Below we define the AUM loss function and a helper function which we use to compute the loss during each gradient descent batch, and at the end of every epoch during the subtrain/validation loss computation,

def AUM(pred_tensor, label_tensor):
    """Area Under Min(FP,FN)

    Loss function for imbalanced binary classification
    problems. Minimizing AUM empirically results in maximizing Area
    Under the ROC Curve (AUC). Arguments: pred_tensor and label_tensor
    should both be 1d tensors (vectors of real-valued predictions and
    labels for each observation in the set/batch).

    """
    fn_diff = torch.where(label_tensor == 1, -1, 0)
    fp_diff = torch.where(label_tensor == 1, 0, 1)
    thresh_tensor = -pred_tensor.flatten()
    sorted_indices = torch.argsort(thresh_tensor)
    sorted_fp_cum = fp_diff[sorted_indices].cumsum(axis=0)
    sorted_fn_cum = -fn_diff[sorted_indices].flip(0).cumsum(axis=0).flip(0)
    sorted_thresh = thresh_tensor[sorted_indices]
    sorted_is_diff = sorted_thresh.diff() != 0
    sorted_fp_end = torch.cat([sorted_is_diff, torch.tensor([True])])
    sorted_fn_end = torch.cat([torch.tensor([True]), sorted_is_diff])
    uniq_thresh = sorted_thresh[sorted_fp_end]
    uniq_fp_after = sorted_fp_cum[sorted_fp_end]
    uniq_fn_before = sorted_fn_cum[sorted_fn_end]
    uniq_min = torch.minimum(uniq_fn_before[1:], uniq_fp_after[:-1])
    return torch.mean(uniq_min * uniq_thresh.diff())

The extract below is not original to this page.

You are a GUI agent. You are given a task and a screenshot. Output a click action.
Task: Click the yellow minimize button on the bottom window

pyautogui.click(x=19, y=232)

def compute_loss_pred(features, labels):
    pred_mat = model(features)
    pred_vec = pred_mat.reshape(len(pred_mat))
    return AUM(pred_vec, labels), pred_vec

from pytorch_lightning.metrics.classification import AUROC
compute_auc = AUROC()

We additionally use AUROC to compute the Area Under the ROC Curve.

Learning iterations

Finally we use a for loop over epochs below to do the gradient descent learning. Note the step size of the Adam optimizer was chosen to be small enough such that the loss decreases smoothly (no abrupt jumps up), but big enough so that the loss is minimized within a reasonable number of epochs.

loss_df_list = []
max_epochs=100
torch.manual_seed(1)

## <torch._C.Generator object at 0x0000000060DDF490>

model = NNet()
optimizer = torch.optim.Adam(model.parameters(), lr=0.00004)
for epoch in range(max_epochs):
    # first update weights.
    for batch_features, batch_labels in subtrain_dataloader:
        optimizer.zero_grad()
        batch_loss, pred_vec = compute_loss_pred(batch_features, batch_labels)
        batch_loss.backward()
        optimizer.step()
    # then compute subtrain/validation loss.
    for set_name in set_features:
        feature_mat = set_features[set_name]
        label_vec = set_labels[set_name]
        set_loss, pred_vec = compute_loss_pred(feature_mat, label_vec)
        loss_df_list.append(pd.DataFrame({
            "epoch":[epoch],
            "set_name":[set_name],
            "variable":["AUM"],
            "value":set_loss.detach().numpy(),
            }))
        loss_df_list.append(pd.DataFrame({
            "epoch":[epoch],
            "set_name":[set_name],
            "variable":["AUC"],
            "value":compute_auc(pred_vec, label_vec).detach().numpy(),
            }))
loss_df = pd.concat(loss_df_list)

Finally we visualize the subtrain/validation loss and AUC using plotnine,

import plotnine as p9
gg = p9.ggplot()+\
    p9.facet_grid("variable ~ .", labeller="label_both", scales="free")+\
    p9.geom_line(
        p9.aes(
            x="epoch",
            y="value",
            color="set_name"
        ),
        data=loss_df)
show(gg, "AUM-AUC")

plot of AUM-AUC

The plot above shows that the algorithm clearly is learning, and that decreasing the AUM results in increased AUC.